* _Text segment_
☆ ☆ ☆ ☆ ☆

Hello friends of this blog on how I lost 100 pounds without gastric bypass or weight loss drugs. In keeping with my Happy Heart February weight loss challenge, I've been unpacking a lot of emotional health issues related to weight gain.
Toxic shame and chronic guilt have been in my life for as long as I can remember. Starting in childhood and continuing in adulthood and marriage, I've taken too much on myself and not made others responsible for their part. I've felt guilty for things I had no part in. I've been ashamed of others' behavior as if it were my own. It's so out of control that I'm haunted by dreams of having done terrible things I haven't done. This constant oppression exhausts my resources and I have behaved in ways I shouldn't. But, while being able to forgive others readily, without being asked, I cannot forgive myself. And it just keeps spiraling down.
Just recently, I began to really look toxic shame in the face. I recently posted about how I'm listening to the voices in my head and it's helping me understand how false and deceitful they are. I always thought that my dreams were from God, trying to get me to see some error of my ways. God, for me, has always been very punitive. Our priest suggested that these dreams may not be from God but from the devil, trying to turn me on myself. This makes sense as I've always struggled with that toxic shame, self-hatred and even self-harm. And the devil is the father of lies.
In going toe to toe with the toxic shame and voices in my head, I'm seeing how they've been gaslighting me into a very distorted self-image. That I'm responsible for others' problems, that it's my job to fix everyone, that I'll always fail and must be shamed and beaten into submission to avoid harming anyone.
So I've been creating safe spaces (more on that later) to meditate on what these voices in my head are really saying. I cover it in prayer so that the devil, who is very convincing, can't pull me back in. I've been considering where all this toxic shame and chronic guilt stems. I realize that, beginning very young, a fragile house of cards was constructed in my mind, built on lies, exploitation, manipulation, abuse, neglect, cover-ups and gaslighting.
These have caused a false reality in which to be burdened with inappropriate expectations and responsibilities was normal, healthy and God's will. Where bizarre situations and behaviors of adults were normal and I was the abnormal one if I questioned. As a child, I couldn't do much about it. And as it was done by adults who were supposed to love me, I didn't question.

☆ ☆ ☆ ☆ ☆

* _What is expected_
In the blog post, who suggested that the writer's dreams might come from the devil rather than from God?

☆ ☆ ☆ ☆ ☆

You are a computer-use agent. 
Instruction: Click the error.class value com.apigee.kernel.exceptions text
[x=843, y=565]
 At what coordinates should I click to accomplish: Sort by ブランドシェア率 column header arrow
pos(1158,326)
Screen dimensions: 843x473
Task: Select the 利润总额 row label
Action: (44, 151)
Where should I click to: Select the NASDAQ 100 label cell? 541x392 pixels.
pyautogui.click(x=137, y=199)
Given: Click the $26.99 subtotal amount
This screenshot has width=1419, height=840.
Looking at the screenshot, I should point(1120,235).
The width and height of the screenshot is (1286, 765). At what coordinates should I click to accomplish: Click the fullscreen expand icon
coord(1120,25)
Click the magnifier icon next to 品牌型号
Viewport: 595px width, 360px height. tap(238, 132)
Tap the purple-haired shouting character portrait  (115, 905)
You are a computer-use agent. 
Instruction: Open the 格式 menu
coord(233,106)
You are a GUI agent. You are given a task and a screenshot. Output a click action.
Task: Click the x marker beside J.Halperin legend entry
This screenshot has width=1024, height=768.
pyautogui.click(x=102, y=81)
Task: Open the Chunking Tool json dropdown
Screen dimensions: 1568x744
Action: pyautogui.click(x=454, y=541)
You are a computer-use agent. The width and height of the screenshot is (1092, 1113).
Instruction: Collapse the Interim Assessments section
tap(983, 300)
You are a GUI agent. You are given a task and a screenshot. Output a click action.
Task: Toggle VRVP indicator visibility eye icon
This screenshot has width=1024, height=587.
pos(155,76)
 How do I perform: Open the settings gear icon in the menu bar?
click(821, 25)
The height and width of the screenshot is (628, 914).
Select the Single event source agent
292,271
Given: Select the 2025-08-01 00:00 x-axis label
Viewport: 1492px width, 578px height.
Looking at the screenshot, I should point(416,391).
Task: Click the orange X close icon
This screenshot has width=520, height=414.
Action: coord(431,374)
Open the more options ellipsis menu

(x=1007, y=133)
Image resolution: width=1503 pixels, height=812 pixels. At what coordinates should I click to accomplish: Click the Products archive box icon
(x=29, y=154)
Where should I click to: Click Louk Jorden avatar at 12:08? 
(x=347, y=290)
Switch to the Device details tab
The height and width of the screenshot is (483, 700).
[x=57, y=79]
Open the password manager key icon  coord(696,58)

☆ ☆ ☆ ☆ ☆

* _Task result_
The writer's priest.